Exact reproduction of every entry is required.

Segment Start: Given data

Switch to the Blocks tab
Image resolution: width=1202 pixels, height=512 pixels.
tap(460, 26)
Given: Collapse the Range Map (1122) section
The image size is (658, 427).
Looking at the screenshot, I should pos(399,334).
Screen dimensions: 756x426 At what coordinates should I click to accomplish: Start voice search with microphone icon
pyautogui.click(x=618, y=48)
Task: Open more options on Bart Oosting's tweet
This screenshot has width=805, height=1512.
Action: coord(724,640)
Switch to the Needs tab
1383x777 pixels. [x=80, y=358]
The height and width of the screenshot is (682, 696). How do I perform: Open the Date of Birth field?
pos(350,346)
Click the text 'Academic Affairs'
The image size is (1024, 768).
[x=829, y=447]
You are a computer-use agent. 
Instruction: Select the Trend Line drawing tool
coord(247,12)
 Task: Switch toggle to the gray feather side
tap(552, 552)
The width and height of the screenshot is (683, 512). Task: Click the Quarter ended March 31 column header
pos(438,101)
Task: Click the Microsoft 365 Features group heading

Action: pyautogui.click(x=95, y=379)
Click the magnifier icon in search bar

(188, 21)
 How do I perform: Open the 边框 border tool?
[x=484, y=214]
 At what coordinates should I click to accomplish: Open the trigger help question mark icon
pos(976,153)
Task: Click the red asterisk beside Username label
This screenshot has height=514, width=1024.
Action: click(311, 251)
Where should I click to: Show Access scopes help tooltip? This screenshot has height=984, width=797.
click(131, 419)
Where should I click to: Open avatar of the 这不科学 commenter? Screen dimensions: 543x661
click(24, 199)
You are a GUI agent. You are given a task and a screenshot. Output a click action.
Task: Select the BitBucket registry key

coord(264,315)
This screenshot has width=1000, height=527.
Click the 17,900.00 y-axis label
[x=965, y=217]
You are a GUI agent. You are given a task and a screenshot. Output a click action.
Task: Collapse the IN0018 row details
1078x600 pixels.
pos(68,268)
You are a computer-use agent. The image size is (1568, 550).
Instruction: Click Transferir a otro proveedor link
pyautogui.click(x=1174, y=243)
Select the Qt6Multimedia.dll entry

Segment End: Given data

#### Task solution:
Switch to the Blocks tab
Image resolution: width=1202 pixels, height=512 pixels.
tap(460, 26)
Given: Collapse the Range Map (1122) section
The image size is (658, 427).
Looking at the screenshot, I should pos(399,334).
Screen dimensions: 756x426 At what coordinates should I click to accomplish: Start voice search with microphone icon
pyautogui.click(x=618, y=48)
Task: Open more options on Bart Oosting's tweet
This screenshot has width=805, height=1512.
Action: coord(724,640)
Switch to the Needs tab
1383x777 pixels. [x=80, y=358]
The height and width of the screenshot is (682, 696). How do I perform: Open the Date of Birth field?
pos(350,346)
Click the text 'Academic Affairs'
The image size is (1024, 768).
[x=829, y=447]
You are a computer-use agent. 
Instruction: Select the Trend Line drawing tool
coord(247,12)
 Task: Switch toggle to the gray feather side
tap(552, 552)
The width and height of the screenshot is (683, 512). Task: Click the Quarter ended March 31 column header
pos(438,101)
Task: Click the Microsoft 365 Features group heading

Action: pyautogui.click(x=95, y=379)
Click the magnifier icon in search bar

(188, 21)
 How do I perform: Open the 边框 border tool?
[x=484, y=214]
 At what coordinates should I click to accomplish: Open the trigger help question mark icon
pos(976,153)
Task: Click the red asterisk beside Username label
This screenshot has height=514, width=1024.
Action: click(311, 251)
Where should I click to: Show Access scopes help tooltip? This screenshot has height=984, width=797.
click(131, 419)
Where should I click to: Open avatar of the 这不科学 commenter? Screen dimensions: 543x661
click(24, 199)
You are a GUI agent. You are given a task and a screenshot. Output a click action.
Task: Select the BitBucket registry key

coord(264,315)
This screenshot has width=1000, height=527.
Click the 17,900.00 y-axis label
[x=965, y=217]
You are a GUI agent. You are given a task and a screenshot. Output a click action.
Task: Collapse the IN0018 row details
1078x600 pixels.
pos(68,268)
You are a computer-use agent. The image size is (1568, 550).
Instruction: Click Transferir a otro proveedor link
pyautogui.click(x=1174, y=243)
Select the Qt6Multimedia.dll entry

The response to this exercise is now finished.